I came across this article in The Atlantic.
I’m sure there are some parents who, if asked, would say that they don’t want to have their seventh graders exposed to narratives about suicide, or torture, or God, or sex, and don’t want them to read the word “fuck.” There are probably parents who would be horrified to learn that my third-grader is reading Louise Erdrich’s The Birchbark House at his Waldorf school — a book in which (my son informs me) virtually everyone dies in a hideous smallpox epidemic. Maybe someone would be offended, too, by the book he read about the Chicago fire (too violent!) or by the Norse myths he’s studying (too pagan!).
The truth is, outside of arithmetic, it’s hard to teach anything worth learning that someone won’t find offensive or upsetting or frightening or off-putting. If it’s interesting, if it’s something people care about, then people are going to have opinions about it. That means somebody, somewhere, isn’t going to like it. The drive to keep our children perfectly safe from dangerous knowledge just ends up reducing their education to a bland, boring, irrelevant slog.
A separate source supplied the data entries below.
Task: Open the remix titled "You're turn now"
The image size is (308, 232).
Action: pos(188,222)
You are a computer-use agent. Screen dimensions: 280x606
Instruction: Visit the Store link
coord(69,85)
True. But the more interesting question is — the children are reading an entire book already in third grade? In a waldorf school? Or the teacher is reading it to them? The latter seems likely, but not the former.
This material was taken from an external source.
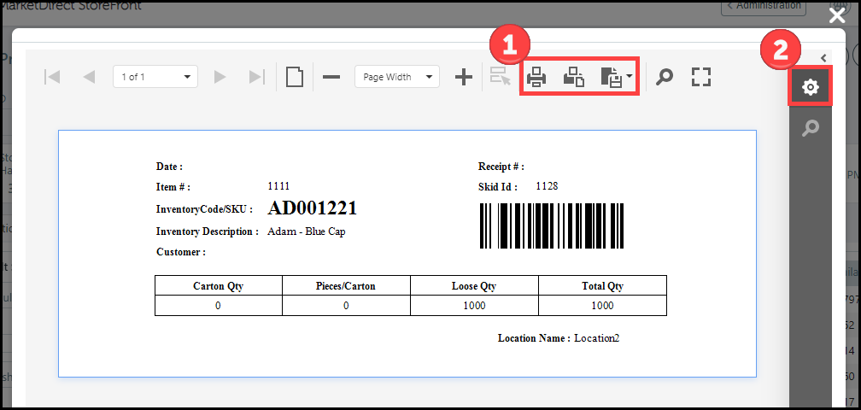Go to the previous report page
861x410 pixels.
click(89, 77)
I don’t mind cruel stories. They seemed to match my mindset better. Match my own nightmares. But, anyway — there have been heated discussions about this topic in the past on the critics list, if I’m not mistaken. So I won’t repeat myself. I don’t believe in protecting children from cruel tales, unless you can also protect them from life itself. And you can’t. Whether every controversial topic is as important to cover at school, well, I’m less sure about that, unless a story or a piece of art has literary or artistic qualities, in which case almost everything is all right as far as I’m concerned.